"One of the chuck wagons' teams—"

"Herders all right?" asked Wayland. He knew what the answer must be; the same answer that had been disgracing the West these twenty years.

The old man jerked his horse to a dead stop, drew himself erect and looked straight at the Ranger.

"Wayland, man, is this Russia—or Hell? Is there another country in the world calls itself civilized would allow four herder men to be burned to death? Does the country know what is doing? Do you know what happened? Do you know that last wagon is left there only because the rains put out the fire? Y'll find the iron tires of the other wagons with skeletons of men chained to the wheels. A came up just as they were settin' aboot firin' the second wagon. They'd ripped all the flour bags open and loosed the horses. This one, A caught full pelther down the trail."
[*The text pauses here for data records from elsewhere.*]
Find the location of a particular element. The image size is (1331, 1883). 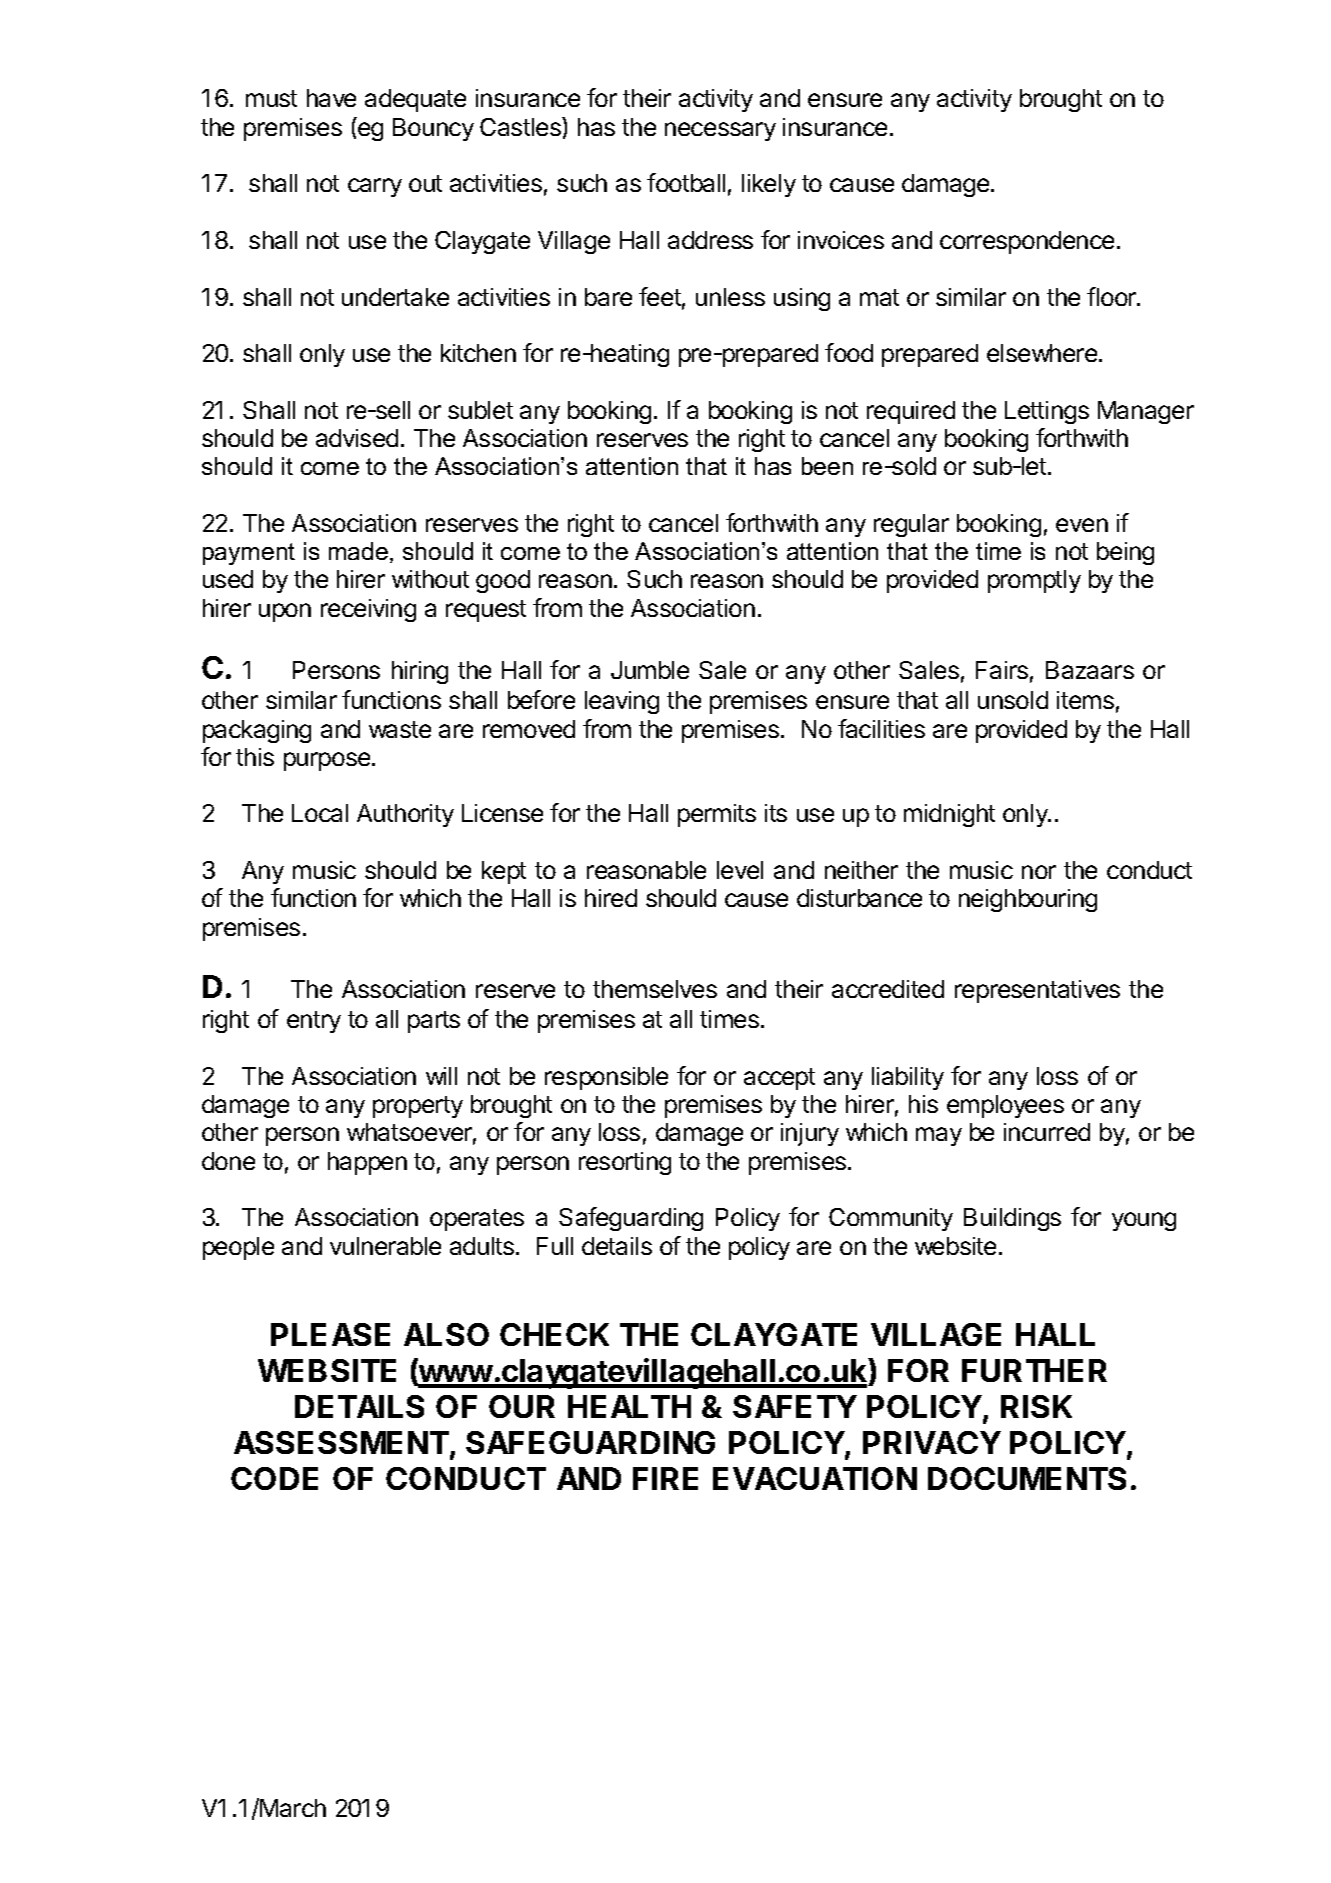

purpose is located at coordinates (328, 761).
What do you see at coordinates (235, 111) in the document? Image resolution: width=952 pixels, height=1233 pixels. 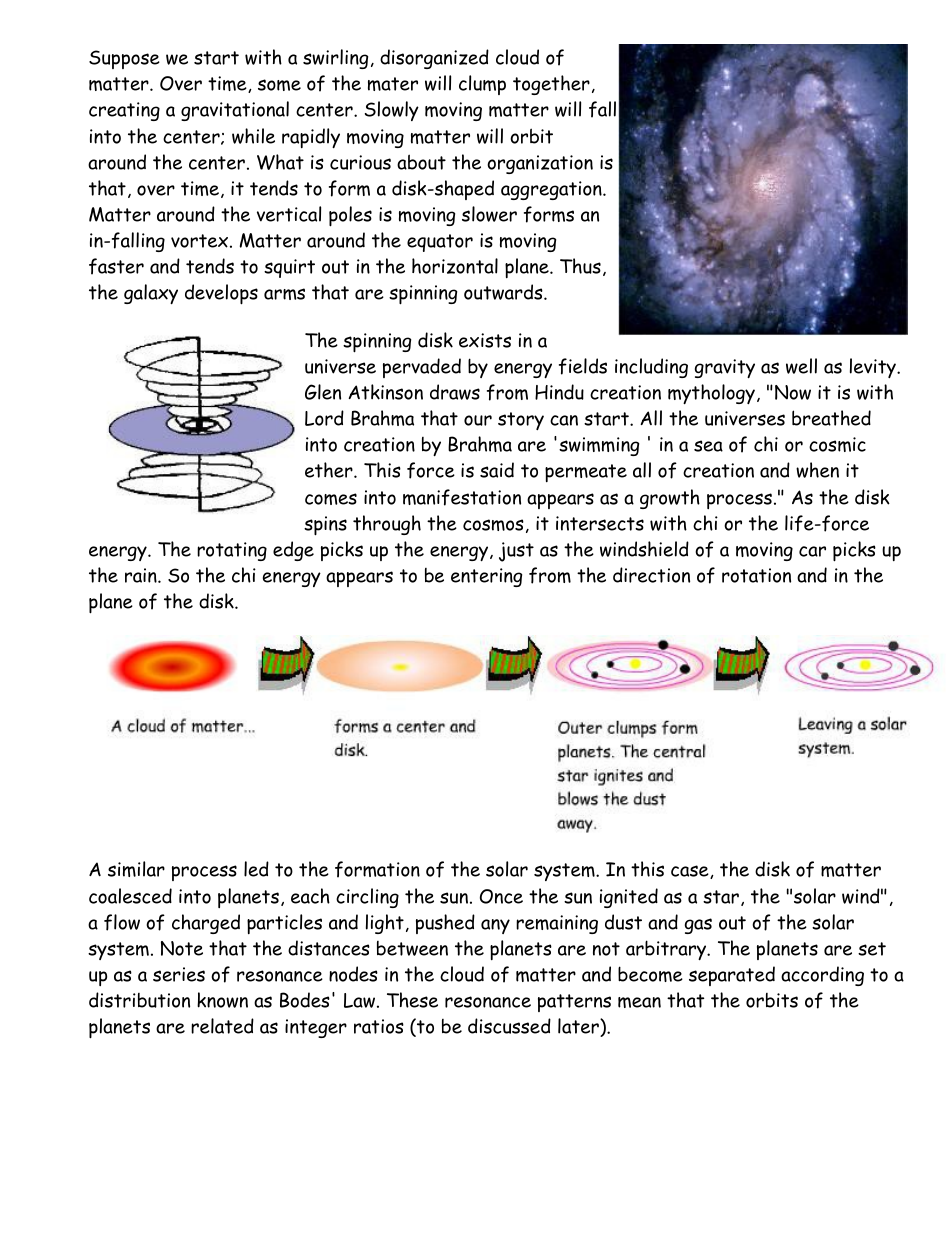 I see `gravitational` at bounding box center [235, 111].
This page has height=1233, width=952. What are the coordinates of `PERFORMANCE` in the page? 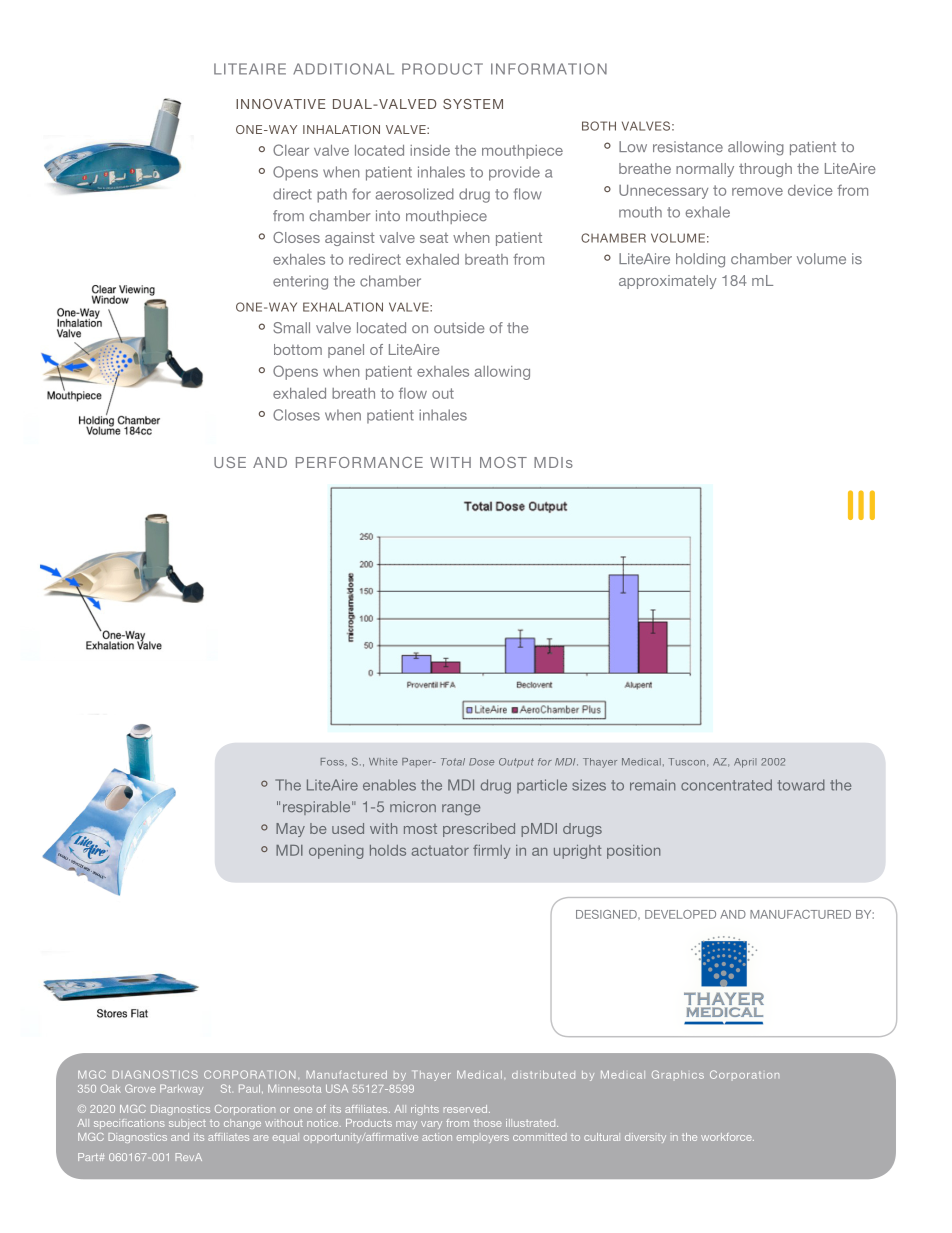 It's located at (359, 462).
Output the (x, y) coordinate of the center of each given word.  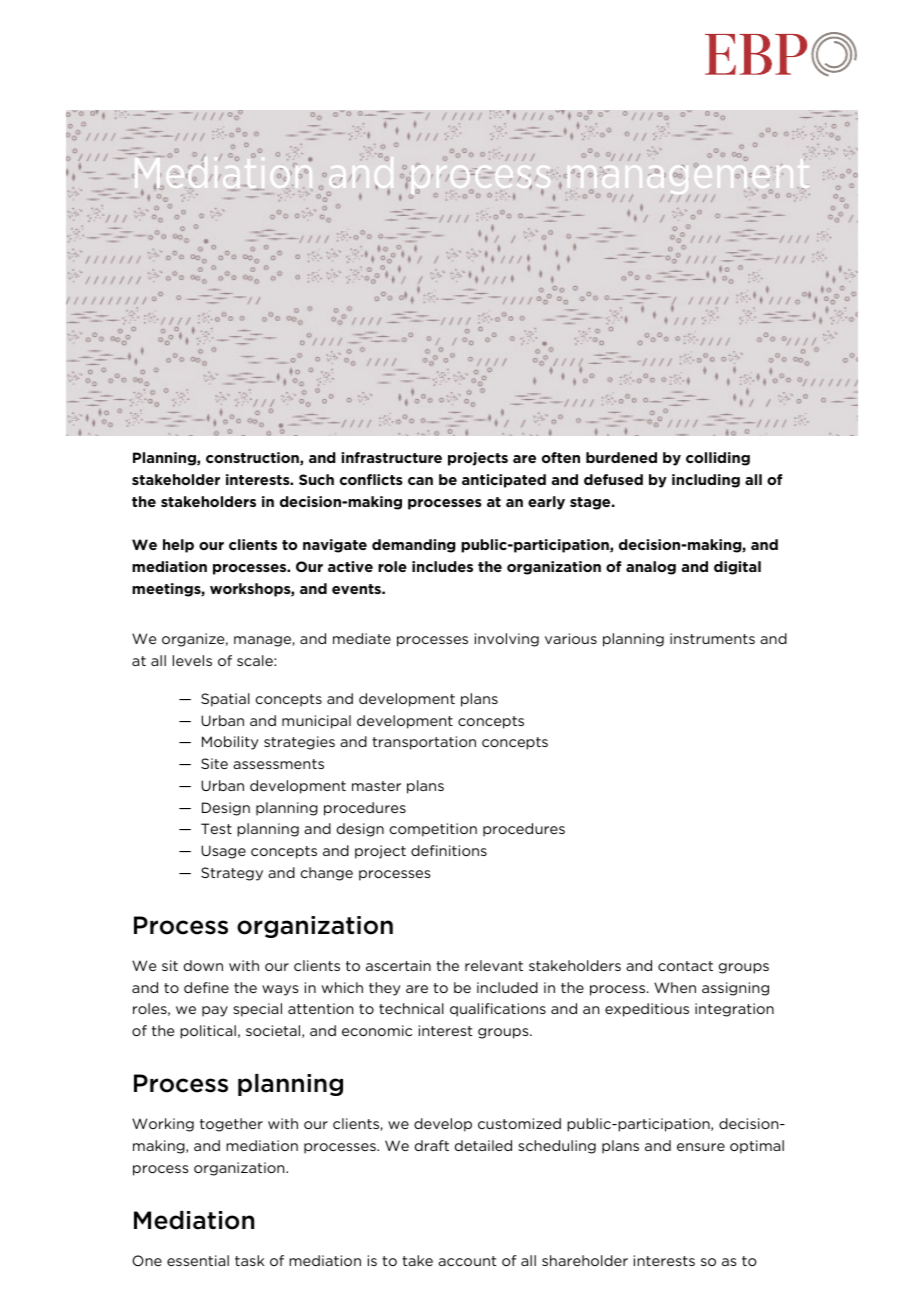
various (571, 638)
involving (507, 640)
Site (214, 763)
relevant (494, 965)
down (203, 965)
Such (316, 479)
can (420, 481)
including (706, 481)
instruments (712, 638)
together (231, 1125)
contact (685, 966)
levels (192, 660)
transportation (424, 743)
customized (519, 1123)
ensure (701, 1147)
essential (198, 1260)
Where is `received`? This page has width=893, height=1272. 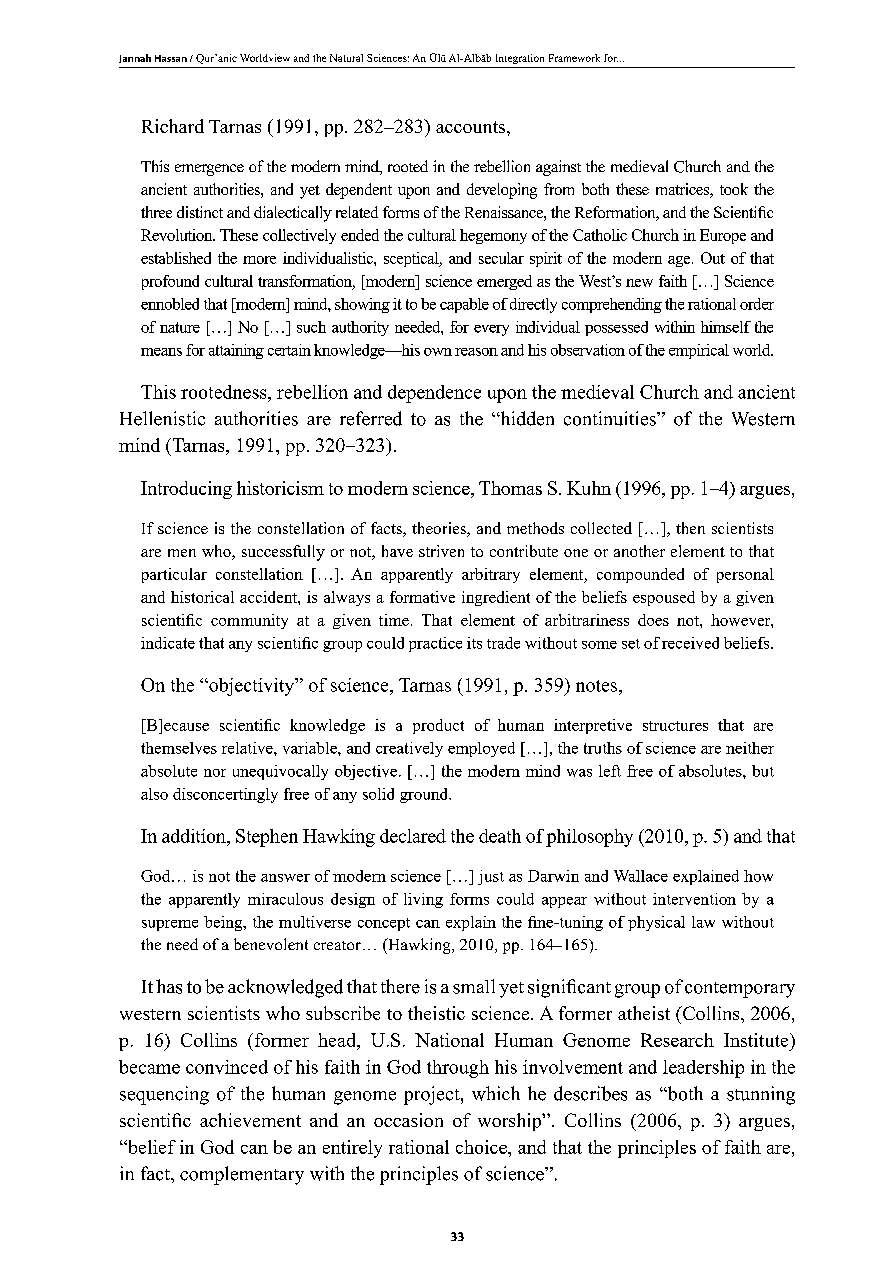 received is located at coordinates (690, 643).
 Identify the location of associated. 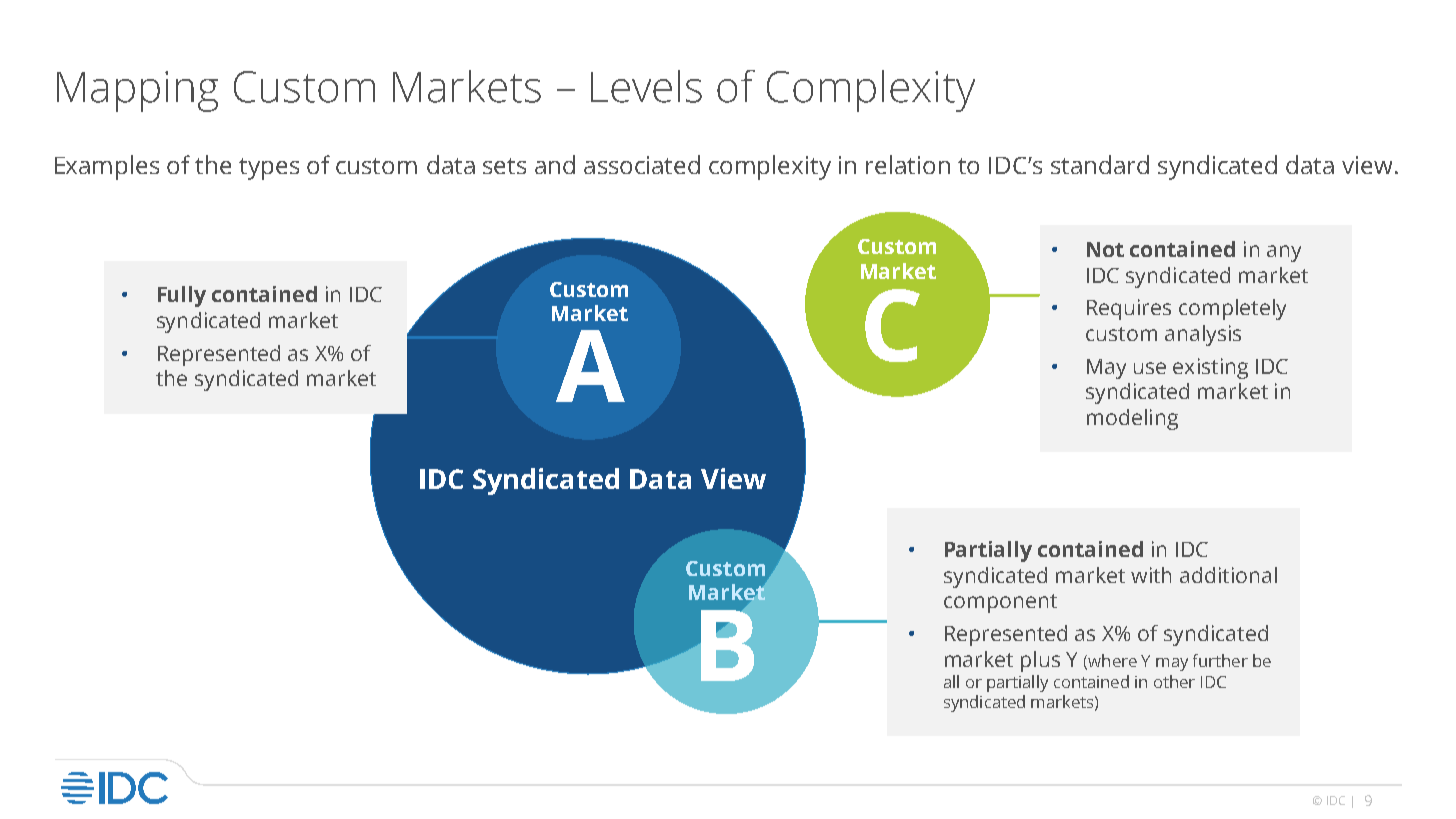
(642, 164).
The old man shook his head.

They trotted their horses across the Mesas in silence towards the glaring white canvas wagon. Broken harness, half-burned spokes, the charred hub of a wheel, snapped whiffle-trees, the white dust of scattered flour littered the ground. A brown scorch of flame up the back of the tent above the remaining wagon marked where the rains had extinguished the fire. A smouldering ill-smelling ash heap told the fate of the other wagons.

"Hell-devilish work, hell-devilish work! Th' beasts of the field couldna' conceive such baseness, Wayland! 'Tis the work o' devils spawned by harpies! They say there is no devil to-day! Hoh!" The old man puffed the heresy from his pursed lips. "The beasts don't prey on their own 'cepting the rats that starve; but, man, there's no explanation of his self-destruction 'cepting the old fashioned one, Wayland. 'He was possessed by a devil.'"

The Ranger had dismounted and was prodding the ash-heap with his heavy boot sole. Then, he gave the embers a smart flap with his whip. The blackened hub of a wheel went circling out. Suddenly, Wayland turned away his face, white and nauseated, hardened to resolution granite as the rocks. Eyeless sockets of a skeleton face protruded from the ashes; and on the ground were stains which the rains had not washed out. It was then Wayland noticed the bloody thumb marks round the canvas front of the wagon seat where the driver had been dragged down.

For a little time neither man spoke. But, was it not the natural ending of brutality unleashed of law; of crime left alone by the good?

"To mutilate thousands of sheep was damnable enough," said Wayland; "but—this?"